People love to hate her over and over.
Zero under standing.
Stand up for what you believe in.
Bring them all with you.
I am talking about federal law.
Now I have walked in chains.
She stood.
What does she deserve. Now she is passion.
Peace maker, fed up with pain in the process.
Screwed over. Bottomless pit of hate traded for what?
About had it. What to do?
When so obviously no one stands for you,
Sweet bitch, example of constitutional rights.
Put me in a fukn dungeon already.
Shut her up, shot her up, shackle her to a floor.
I have no business, except show business.
Where is my Dr. Phil dream vacation, where is my story but here?
Do people only like it when it ends bad?
I mean how do I get heard in a big way?
Someone murder me then?
Then wouldn't it make the news?
Don't misinterpret me. I am not trying to be a martyr.
Just seems so obvious.
Walking through hell in my mind while in your reality.
And I haven't heard anyone step up.
Weakness of character does not equal week mentality.
I mean I can't work a 40 hour work week, but I am not weak.
I will no longer Beg,  I will no longer borrow.
I will no longer trust, the big wheel I have been caged in.
I will not sit still, while my fellow humans are betrayed by law.
When sexual orientation rights are more important, than how we treat someone
With an illness of the mind, while we are treated like those who do not deserve to love?
While I am being accused of potential harm of another, while all a criminal made.
Subjected as if I injected.
And I say how many others are subjected in upside down states.
Fear of me, is fear of all.
Plain as day, there is nothing wrong with me. I don't deserve disability.
I don't deserve a vacation.
I deserve a cart.
Now what little American brilliant girl, dreams and has fairytales and writes books,
And ends up being the lost?
Why don't you sit me here, next to Britney Spears?
Or let me drown, in my hometown, where everyone knows.

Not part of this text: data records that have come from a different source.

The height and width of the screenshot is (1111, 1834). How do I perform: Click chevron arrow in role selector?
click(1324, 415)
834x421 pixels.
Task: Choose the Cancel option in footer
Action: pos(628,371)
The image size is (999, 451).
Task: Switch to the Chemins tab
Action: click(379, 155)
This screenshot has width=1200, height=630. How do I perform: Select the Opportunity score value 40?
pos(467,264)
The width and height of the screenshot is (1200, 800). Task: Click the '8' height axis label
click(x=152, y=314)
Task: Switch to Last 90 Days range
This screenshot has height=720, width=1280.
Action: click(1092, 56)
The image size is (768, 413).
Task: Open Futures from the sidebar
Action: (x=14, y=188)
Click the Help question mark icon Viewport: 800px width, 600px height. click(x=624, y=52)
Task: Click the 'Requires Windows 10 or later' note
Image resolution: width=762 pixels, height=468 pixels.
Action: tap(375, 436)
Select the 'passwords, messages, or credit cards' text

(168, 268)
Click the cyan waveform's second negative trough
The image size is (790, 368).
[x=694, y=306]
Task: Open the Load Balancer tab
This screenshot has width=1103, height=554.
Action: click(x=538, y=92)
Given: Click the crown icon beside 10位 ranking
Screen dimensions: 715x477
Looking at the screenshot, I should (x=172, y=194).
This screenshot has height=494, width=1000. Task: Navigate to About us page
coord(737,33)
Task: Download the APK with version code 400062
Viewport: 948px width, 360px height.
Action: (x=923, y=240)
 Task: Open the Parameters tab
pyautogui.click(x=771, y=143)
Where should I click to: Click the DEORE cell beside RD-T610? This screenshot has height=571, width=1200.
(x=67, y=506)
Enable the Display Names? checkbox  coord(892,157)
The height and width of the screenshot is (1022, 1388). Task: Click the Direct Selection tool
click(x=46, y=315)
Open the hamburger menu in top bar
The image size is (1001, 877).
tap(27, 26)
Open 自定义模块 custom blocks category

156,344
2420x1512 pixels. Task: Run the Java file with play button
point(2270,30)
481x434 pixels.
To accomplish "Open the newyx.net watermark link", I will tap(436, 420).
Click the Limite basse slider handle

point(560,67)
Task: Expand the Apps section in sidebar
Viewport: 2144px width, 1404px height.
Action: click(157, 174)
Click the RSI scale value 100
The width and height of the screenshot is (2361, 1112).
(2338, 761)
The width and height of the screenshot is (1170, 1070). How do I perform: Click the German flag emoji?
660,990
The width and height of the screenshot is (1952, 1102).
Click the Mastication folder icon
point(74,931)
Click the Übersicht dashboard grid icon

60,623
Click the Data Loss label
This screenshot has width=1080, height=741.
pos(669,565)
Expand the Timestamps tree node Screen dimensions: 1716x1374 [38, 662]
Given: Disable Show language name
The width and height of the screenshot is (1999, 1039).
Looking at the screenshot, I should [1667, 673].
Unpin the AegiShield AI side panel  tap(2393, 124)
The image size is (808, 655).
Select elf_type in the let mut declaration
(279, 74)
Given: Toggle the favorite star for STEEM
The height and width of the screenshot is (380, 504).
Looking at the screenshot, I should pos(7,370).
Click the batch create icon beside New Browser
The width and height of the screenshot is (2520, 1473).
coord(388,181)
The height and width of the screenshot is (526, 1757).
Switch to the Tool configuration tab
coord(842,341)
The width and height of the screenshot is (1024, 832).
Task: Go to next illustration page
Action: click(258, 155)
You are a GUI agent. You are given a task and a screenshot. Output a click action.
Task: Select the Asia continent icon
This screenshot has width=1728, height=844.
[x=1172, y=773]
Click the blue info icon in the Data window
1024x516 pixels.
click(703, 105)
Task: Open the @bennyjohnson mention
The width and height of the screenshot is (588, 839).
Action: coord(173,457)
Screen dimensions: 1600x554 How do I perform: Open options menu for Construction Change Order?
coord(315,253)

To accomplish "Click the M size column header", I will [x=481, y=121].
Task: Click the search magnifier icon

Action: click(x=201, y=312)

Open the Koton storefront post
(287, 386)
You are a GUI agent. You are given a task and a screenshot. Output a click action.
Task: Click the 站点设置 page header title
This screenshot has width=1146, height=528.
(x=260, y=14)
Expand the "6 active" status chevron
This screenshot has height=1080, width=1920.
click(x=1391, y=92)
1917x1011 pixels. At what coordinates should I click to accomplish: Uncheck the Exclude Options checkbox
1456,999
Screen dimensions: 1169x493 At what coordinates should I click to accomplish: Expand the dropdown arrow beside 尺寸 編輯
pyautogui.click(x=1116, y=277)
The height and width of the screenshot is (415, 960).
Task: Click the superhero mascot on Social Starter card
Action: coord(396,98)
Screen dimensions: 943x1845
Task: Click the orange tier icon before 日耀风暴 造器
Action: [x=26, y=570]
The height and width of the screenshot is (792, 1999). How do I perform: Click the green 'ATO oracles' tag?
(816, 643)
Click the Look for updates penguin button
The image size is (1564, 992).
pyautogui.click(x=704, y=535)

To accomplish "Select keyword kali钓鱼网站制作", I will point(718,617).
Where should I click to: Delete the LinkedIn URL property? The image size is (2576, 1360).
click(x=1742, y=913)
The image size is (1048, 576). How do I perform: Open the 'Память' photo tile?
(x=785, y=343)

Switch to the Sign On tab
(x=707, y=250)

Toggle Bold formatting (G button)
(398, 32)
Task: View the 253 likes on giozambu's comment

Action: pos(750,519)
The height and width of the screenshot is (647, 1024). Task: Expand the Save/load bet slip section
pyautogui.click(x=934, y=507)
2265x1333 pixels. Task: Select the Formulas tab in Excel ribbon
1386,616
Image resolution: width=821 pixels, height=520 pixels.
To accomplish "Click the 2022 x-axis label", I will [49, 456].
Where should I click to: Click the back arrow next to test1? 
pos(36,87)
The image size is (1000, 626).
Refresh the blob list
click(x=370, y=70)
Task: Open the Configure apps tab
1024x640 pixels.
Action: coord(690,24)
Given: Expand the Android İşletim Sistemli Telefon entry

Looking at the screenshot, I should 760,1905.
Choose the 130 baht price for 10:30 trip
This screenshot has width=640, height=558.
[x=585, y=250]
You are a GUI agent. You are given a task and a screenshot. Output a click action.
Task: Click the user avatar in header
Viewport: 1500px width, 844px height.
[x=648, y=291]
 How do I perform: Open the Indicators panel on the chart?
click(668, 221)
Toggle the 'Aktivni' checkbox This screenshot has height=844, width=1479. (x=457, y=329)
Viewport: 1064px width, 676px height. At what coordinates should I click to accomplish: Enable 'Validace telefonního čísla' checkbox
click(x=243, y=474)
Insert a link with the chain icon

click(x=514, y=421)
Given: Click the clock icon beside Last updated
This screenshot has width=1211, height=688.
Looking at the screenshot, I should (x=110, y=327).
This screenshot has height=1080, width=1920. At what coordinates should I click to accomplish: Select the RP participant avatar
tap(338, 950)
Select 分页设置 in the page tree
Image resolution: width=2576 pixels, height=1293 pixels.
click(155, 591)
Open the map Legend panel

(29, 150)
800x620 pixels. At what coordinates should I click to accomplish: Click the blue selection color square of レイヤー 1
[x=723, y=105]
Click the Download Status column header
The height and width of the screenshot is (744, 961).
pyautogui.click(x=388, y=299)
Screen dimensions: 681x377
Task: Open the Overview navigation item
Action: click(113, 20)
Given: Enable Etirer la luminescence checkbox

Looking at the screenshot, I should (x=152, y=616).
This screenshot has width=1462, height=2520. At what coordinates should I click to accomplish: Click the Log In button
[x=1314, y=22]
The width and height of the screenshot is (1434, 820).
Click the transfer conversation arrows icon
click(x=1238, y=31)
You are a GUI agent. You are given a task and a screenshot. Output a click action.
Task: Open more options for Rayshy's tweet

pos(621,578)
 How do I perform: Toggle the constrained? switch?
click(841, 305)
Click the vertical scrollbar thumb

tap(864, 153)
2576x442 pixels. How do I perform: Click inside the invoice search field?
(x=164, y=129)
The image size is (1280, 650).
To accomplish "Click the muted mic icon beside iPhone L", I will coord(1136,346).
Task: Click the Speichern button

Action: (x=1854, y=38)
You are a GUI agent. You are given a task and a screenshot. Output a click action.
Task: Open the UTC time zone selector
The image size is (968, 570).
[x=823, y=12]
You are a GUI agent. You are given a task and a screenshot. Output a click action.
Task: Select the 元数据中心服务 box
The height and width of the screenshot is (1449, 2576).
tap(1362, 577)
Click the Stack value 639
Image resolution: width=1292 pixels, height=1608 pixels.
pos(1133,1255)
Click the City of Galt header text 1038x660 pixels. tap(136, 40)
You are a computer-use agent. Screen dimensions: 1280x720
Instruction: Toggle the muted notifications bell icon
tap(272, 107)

Wait for me to do something really not that crazy, like order Taco Bell with the umbrella.
Fuk this shot.
 I guess I am just a radical bipolar, psychotic, lover and want to be fighting for rights up in the 406.
 To say 48 other states my story would never have happened.
Much love to Jesus.
And God grant me the courage, to serenely walk this plank.
And the wisdom to know The Trust in my American Heritage Reserve.
Yes I even took Sociology 101.
Thank you God for making me human being.
And being that I am here as a human I pray for our country,
And if you God, want my story told, I ask that you bring others to tell theirs.
Amen.

Montana laws on mental health rights have not been changed since 1972.  I am a double felon....and had I not written all this down the account would all  be in my head. I am not afraid to share the things that have happened. And I feel that God had me write down from the beginning. I have been accused of many things.… I am being punished for happenings outside of what actually happened. I  know that it was all odd, mysterious and unknown. there is a reason God made me the way he did and I don't know why? And there are others who don't know why? But we are all here together and when we punish one another for being different aren't we punishing our father question Mark, our brother? Maybe a cousin? Maybe every family has someone they don't want to talk about? The one who has been the most difficult? The shames? The Shams? The same?